Megalithic tomb - wedge tomb, Gragan, Co. Clare
Co. Clare |
Megalithic Tombs
In the partially reclaimed pasture at the head of a narrow valley in Gragan, County Clare, there is a prehistoric tomb that was carefully measured and described in the early 1960s, and then simply could not be found again.
When inspectors returned to the site in 1999, the structure had been swallowed entirely by scrub and overgrowth, leaving no trace visible from the surface. It is not destroyed, as far as anyone knows. It is just lost, somewhere in the undergrowth, with its dimensions on record and its location a matter of educated guessing.

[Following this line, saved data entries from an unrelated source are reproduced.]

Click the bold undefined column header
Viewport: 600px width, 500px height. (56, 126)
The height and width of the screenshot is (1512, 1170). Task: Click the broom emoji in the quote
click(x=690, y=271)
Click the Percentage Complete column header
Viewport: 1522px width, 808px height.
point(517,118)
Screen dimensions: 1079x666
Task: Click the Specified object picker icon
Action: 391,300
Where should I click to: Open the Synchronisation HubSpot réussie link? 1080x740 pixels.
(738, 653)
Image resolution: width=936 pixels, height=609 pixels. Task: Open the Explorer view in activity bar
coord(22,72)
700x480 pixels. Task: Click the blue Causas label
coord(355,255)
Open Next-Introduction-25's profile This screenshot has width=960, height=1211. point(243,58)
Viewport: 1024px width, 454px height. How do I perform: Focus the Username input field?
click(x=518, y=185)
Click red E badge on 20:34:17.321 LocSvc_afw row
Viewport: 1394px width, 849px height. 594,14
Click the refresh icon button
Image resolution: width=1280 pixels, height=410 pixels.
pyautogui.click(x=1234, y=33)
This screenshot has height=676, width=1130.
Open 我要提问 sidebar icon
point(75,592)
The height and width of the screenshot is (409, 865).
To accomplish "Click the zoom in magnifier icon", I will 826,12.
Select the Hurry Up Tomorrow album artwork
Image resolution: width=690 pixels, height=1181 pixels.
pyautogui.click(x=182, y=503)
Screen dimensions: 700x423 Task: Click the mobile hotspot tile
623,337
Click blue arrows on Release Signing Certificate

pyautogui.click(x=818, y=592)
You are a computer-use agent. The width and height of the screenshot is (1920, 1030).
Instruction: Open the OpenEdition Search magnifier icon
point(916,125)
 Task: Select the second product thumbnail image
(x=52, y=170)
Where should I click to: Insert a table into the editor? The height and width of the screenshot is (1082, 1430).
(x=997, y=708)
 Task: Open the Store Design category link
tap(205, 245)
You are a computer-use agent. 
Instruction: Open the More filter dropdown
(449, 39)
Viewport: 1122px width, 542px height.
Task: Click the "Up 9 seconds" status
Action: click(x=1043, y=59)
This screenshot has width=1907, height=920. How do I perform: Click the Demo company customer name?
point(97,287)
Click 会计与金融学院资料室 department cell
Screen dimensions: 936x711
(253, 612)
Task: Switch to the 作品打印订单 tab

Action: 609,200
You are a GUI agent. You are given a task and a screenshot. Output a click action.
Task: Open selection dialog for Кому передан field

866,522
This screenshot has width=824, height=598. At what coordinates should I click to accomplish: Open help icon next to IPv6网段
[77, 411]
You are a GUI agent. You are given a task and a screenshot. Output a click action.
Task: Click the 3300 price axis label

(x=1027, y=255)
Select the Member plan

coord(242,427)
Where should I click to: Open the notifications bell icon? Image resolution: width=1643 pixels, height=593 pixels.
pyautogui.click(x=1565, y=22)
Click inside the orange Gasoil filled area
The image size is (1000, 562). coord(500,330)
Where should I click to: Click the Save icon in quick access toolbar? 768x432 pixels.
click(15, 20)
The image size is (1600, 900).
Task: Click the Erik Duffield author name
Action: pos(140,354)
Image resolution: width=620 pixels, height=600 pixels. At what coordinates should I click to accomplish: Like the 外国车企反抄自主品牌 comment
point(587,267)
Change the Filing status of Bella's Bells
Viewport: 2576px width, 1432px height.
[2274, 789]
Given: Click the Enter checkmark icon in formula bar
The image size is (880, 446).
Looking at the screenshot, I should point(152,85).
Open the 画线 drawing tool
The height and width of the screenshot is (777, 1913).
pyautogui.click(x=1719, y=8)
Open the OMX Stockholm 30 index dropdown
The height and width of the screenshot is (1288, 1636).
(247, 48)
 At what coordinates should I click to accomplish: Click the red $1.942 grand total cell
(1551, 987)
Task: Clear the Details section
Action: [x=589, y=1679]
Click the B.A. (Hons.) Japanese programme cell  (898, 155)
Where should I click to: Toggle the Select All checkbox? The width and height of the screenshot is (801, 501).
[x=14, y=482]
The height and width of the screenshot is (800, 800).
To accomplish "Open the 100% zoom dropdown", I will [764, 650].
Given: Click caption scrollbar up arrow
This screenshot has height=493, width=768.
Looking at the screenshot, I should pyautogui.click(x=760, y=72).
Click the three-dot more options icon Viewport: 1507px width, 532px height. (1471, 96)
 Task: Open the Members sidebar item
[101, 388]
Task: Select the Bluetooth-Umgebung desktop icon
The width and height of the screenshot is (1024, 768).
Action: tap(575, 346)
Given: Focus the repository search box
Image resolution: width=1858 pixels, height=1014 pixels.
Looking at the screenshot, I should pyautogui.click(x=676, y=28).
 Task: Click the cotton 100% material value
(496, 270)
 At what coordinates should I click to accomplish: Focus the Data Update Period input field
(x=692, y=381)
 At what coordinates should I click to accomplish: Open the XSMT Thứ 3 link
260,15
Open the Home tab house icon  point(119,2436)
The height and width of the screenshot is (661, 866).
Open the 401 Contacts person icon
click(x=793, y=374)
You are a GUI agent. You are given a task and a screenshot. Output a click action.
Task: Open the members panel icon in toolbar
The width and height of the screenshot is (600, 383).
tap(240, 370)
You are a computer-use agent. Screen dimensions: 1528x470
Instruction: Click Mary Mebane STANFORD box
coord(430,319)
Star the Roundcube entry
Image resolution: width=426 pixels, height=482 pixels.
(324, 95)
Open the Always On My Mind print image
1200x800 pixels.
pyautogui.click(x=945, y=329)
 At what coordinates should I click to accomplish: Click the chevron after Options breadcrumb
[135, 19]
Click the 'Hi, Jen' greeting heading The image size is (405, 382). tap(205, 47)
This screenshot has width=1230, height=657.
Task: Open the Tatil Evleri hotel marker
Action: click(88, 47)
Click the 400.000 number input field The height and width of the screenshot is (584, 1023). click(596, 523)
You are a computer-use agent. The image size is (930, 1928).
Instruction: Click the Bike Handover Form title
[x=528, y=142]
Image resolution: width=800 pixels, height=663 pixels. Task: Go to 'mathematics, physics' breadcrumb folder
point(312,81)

The tomb belongs to a type known as a wedge tomb, the most numerous category of megalithic monument in Ireland, built during the late Neolithic and into the Bronze Age. The defining characteristic of the form is a trapezoidal chamber, wider and taller at the front than at the rear, typically orientated toward the south or south-west. The Gragan example was recorded in detail by Ruaidhri de Valera and Seán Ó Nualláin as part of their Megalithic Survey of Ireland, published in 1961. At that time the structure was considered moderately well-preserved despite the overgrowth. The chamber measured roughly 2.25 metres in length, with a southern sidestone standing erect at a height that rose from 0.8 metres at the rear to 1.25 metres at the front, and a northern sidestone leaning outward at approximately 45 degrees. The backstone, 1.25 metres long and 0.8 metres high, had both its upper corners removed and sat flush against the northern sidestone, though a small gap remained between it and the southern one. Three small slabs found within the chamber may have been the remains of a capstone. Around the chamber, seven surviving slabs of an outer wall formed a slightly larger wedge shape, and a roughly circular cairn, a low mound of heaped stone originally used to seal and define the monument, extended to about 8 metres in diameter, rising to no more than half a metre at its highest point. The whole structure was orientated toward the south-west, in keeping with the broader tradition for this tomb type.
What makes the Gragan tomb quietly compelling is precisely this combination of precision and absence. It exists in considerable detail on paper: stone by stone, measurement by measurement, with a photograph taken during the original survey. Yet since 1999, no one has been able to put their hand on it.